Batch bader in CMD

This is one sample for get bader in batches.

In CMD

  1. Make sure the necessary software and vasp outputs (Just for First Running).

1.1 Set vasp INCAR to calculate:

LCHARG = T
LWAVE = T
LAECHG= T
LORBIT= 11

1.2 Make sure necessary_files = [“AECCAR0”, “AECCAR2”, “CHGCAR”, “POTCAR”, “CONTCAR”] in each case.

1.3 Install sure necessary_software = [“chgsum.pl”, “bader”], and with access permission.

Download: Guide: Command Mode for Extractor.

../_images/bader_1.png
  1. Get all sub-path by findpath command:

    findpath -if AECCAR2
    
../_images/bader_2.png
  1. Run with fbx (featurebox):

    fbx bader -j 0
    
../_images/bader_3.png
  1. Subsequent processing.

    >>> # Ture to python code.
    >>> # More part: The following is not in command model.
    >>> # final treatment to extractor need message and formatting.
    >>> from featurebox.cli.vasp_bader import BaderStartInter, BaderStartSingleResult
    >>> # use  BaderStartInter or BaderStartSingleResult rather than BaderStartZero to escape repetition calculation.
    >>> bsi = BaderStartInter()
    >>> res = pd.read_csv("bader_all.csv")
    >>> features = bsi.extract(res, atoms=[0,1,2,3], format_path=None)
    >>> print(type(result))  # return one formed pd.Dataframe with necessary message.
    

Traditional python

  1. Make sure the necessary software and vasp outputs. (Just for First Running).
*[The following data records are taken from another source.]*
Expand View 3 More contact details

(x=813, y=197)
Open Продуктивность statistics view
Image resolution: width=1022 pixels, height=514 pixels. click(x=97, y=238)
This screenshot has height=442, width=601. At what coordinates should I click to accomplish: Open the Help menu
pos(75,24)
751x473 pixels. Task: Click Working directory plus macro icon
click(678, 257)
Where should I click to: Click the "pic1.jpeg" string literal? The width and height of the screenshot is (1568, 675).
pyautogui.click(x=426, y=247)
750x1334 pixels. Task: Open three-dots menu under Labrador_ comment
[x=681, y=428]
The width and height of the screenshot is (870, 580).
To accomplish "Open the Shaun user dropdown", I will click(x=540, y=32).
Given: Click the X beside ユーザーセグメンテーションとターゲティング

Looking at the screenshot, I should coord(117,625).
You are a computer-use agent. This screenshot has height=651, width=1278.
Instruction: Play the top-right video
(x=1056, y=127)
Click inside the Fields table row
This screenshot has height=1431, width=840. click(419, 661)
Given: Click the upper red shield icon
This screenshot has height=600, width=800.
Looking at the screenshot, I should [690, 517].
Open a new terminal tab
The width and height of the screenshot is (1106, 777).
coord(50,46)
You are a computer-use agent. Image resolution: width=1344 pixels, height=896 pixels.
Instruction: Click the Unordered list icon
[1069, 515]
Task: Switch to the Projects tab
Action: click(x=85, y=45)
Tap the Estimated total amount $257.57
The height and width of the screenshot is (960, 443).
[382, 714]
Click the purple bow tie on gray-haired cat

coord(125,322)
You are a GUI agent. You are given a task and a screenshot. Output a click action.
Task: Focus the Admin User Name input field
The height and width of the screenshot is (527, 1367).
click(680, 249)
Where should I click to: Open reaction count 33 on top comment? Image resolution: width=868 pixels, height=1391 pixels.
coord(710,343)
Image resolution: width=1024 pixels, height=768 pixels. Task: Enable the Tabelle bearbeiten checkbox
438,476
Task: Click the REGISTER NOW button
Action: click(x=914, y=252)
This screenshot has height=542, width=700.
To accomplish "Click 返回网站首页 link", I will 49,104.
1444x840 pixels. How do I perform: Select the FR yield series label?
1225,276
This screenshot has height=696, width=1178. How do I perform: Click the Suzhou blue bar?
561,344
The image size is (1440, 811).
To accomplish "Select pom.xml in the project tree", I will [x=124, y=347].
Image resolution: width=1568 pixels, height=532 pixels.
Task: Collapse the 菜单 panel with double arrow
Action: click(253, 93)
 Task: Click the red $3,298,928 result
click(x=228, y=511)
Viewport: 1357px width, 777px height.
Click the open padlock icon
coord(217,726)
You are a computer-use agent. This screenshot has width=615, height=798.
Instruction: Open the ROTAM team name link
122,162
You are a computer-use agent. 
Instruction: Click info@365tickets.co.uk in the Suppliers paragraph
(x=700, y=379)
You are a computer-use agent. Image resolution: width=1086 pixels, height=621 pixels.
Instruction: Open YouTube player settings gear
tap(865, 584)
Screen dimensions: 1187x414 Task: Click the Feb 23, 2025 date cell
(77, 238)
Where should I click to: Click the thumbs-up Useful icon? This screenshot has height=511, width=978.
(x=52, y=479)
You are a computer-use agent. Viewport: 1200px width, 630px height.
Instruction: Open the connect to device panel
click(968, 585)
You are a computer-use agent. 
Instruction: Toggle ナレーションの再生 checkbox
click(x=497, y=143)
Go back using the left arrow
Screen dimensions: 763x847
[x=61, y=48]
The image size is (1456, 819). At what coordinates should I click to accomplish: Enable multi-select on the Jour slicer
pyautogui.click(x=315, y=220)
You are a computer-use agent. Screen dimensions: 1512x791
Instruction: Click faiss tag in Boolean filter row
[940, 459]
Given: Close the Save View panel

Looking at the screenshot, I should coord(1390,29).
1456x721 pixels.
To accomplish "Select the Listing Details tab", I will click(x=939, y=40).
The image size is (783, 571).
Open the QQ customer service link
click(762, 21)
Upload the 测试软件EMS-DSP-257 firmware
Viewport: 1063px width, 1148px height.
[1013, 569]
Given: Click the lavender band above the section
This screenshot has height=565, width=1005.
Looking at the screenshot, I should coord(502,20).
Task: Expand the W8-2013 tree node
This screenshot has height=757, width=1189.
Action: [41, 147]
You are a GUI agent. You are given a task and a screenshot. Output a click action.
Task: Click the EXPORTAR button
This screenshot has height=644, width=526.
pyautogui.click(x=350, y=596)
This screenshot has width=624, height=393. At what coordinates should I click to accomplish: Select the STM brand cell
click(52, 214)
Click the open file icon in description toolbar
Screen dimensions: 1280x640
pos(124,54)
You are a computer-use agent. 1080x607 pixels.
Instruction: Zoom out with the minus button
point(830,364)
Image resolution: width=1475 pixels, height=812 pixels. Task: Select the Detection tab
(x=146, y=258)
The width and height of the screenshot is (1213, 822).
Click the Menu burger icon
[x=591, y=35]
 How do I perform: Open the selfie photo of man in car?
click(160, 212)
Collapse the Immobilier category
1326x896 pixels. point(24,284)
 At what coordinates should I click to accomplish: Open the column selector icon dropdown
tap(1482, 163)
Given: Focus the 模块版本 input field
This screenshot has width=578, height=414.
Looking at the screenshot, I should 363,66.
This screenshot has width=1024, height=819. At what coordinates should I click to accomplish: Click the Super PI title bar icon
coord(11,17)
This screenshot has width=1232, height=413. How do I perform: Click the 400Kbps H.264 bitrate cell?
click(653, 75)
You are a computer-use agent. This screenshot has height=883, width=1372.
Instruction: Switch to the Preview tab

  2. Get all sub-path (optional).

    >>> from mgetool.imports.batchfilematch import BatchFileMatch
    >>> bfm = BatchFileMatch(".")
    >>> bfm.filter_file_name(include="AECCAR2")
    >>> paths_list = bfm.merge()
    >>> paths_list = bfm.get_leaf_dir(paths_list)
    >>> print(paths_list)
    
  3. Run with featurebox.

    >>> from featurebox.cli.vasp_bader import BaderStartZero
    >>> bsz = BaderStartZero(n_jobs=4, tq= True, store_single=True)
    >>> result = bsz.transform(paths_list)
    >>> print(type(result))  # return pd.Dataframe
    
  4. Subsequent processing.

    >>> # More part: The following is not in command model.
    >>> # final treatment to extractor need message and formatting.
    >>> features = bsz.extract(res, atoms=[0,1,2,3],format_path=None)
    >>> print(type(features))  # return one formed pd.Dataframe with necessary message.